> **Assignment**:
Your result will be the set of lines with "blue", copied from the material below.

> **Input for this task**:
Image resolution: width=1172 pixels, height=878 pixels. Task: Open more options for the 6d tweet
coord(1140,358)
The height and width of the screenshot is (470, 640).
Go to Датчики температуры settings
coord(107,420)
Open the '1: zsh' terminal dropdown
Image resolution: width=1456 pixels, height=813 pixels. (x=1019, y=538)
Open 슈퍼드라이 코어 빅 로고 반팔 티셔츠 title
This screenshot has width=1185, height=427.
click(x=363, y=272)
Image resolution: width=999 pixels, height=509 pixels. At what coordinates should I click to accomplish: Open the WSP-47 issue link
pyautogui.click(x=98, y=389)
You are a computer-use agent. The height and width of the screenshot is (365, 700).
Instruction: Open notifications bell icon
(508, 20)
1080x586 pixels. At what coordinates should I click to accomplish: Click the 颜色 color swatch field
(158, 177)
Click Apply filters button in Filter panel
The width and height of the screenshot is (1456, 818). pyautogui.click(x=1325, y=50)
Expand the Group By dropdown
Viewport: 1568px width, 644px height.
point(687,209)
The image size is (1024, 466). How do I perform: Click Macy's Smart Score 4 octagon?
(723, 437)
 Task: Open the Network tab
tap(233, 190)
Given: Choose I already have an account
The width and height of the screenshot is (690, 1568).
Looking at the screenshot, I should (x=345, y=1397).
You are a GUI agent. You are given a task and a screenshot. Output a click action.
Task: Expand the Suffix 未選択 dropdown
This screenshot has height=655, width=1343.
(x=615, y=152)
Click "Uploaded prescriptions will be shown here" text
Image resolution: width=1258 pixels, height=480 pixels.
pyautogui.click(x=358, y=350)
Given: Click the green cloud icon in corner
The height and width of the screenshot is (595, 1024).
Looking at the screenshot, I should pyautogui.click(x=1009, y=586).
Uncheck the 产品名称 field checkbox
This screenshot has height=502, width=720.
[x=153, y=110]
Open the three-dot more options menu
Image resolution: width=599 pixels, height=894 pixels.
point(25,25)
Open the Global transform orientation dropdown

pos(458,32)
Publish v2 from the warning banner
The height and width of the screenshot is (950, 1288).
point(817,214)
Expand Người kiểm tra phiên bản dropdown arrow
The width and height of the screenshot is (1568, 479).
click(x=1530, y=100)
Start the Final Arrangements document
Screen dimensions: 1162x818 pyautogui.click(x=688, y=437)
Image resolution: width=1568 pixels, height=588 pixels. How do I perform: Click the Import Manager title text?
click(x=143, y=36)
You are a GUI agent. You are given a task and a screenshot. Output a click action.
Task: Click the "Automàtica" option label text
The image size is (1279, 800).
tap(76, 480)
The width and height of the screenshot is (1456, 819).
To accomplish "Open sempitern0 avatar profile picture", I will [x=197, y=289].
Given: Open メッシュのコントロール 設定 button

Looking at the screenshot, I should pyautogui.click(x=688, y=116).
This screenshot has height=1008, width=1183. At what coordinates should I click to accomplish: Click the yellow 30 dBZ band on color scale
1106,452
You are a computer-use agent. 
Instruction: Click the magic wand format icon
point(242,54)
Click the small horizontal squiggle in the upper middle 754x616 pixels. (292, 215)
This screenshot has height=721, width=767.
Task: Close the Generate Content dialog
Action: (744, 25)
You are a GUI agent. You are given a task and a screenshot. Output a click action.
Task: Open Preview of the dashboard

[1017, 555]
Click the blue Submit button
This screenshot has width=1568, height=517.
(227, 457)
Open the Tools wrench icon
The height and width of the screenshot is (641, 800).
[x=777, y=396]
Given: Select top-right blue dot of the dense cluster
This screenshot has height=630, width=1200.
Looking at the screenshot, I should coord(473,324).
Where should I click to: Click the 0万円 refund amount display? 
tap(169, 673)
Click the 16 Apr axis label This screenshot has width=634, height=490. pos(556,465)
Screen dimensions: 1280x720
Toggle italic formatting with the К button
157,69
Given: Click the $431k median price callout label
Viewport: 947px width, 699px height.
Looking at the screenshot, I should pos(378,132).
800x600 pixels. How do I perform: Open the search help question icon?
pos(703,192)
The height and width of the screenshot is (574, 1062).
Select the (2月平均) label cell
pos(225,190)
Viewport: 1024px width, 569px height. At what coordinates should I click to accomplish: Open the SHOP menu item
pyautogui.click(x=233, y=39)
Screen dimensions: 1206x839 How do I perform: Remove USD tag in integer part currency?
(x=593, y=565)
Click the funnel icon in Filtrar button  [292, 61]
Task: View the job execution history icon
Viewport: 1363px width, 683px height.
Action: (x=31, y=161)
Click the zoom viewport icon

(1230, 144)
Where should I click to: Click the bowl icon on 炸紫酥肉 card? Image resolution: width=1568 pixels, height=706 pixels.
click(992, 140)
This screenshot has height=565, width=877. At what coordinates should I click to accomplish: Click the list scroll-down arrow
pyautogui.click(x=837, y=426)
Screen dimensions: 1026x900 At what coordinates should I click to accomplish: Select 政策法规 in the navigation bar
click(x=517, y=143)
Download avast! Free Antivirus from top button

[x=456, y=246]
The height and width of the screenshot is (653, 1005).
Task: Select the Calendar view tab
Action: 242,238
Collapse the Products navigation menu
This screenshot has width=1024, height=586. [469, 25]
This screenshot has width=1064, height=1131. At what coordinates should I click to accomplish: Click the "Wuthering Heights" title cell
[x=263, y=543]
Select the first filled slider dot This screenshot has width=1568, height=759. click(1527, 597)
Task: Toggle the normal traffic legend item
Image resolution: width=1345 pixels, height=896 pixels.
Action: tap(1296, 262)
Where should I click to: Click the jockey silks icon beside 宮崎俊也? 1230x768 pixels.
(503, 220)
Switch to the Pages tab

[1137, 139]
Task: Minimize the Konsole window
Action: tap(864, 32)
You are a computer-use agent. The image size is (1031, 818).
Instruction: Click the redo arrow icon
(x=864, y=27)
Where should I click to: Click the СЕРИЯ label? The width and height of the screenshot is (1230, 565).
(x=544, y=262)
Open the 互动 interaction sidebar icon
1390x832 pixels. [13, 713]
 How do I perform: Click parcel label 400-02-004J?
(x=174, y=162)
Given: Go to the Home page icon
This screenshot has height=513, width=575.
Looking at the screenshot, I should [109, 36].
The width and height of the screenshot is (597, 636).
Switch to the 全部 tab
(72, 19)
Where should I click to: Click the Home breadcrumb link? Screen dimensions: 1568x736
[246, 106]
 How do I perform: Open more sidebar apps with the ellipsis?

> **Response to this task**:
Click the blue Submit button
Given: Select top-right blue dot of the dense cluster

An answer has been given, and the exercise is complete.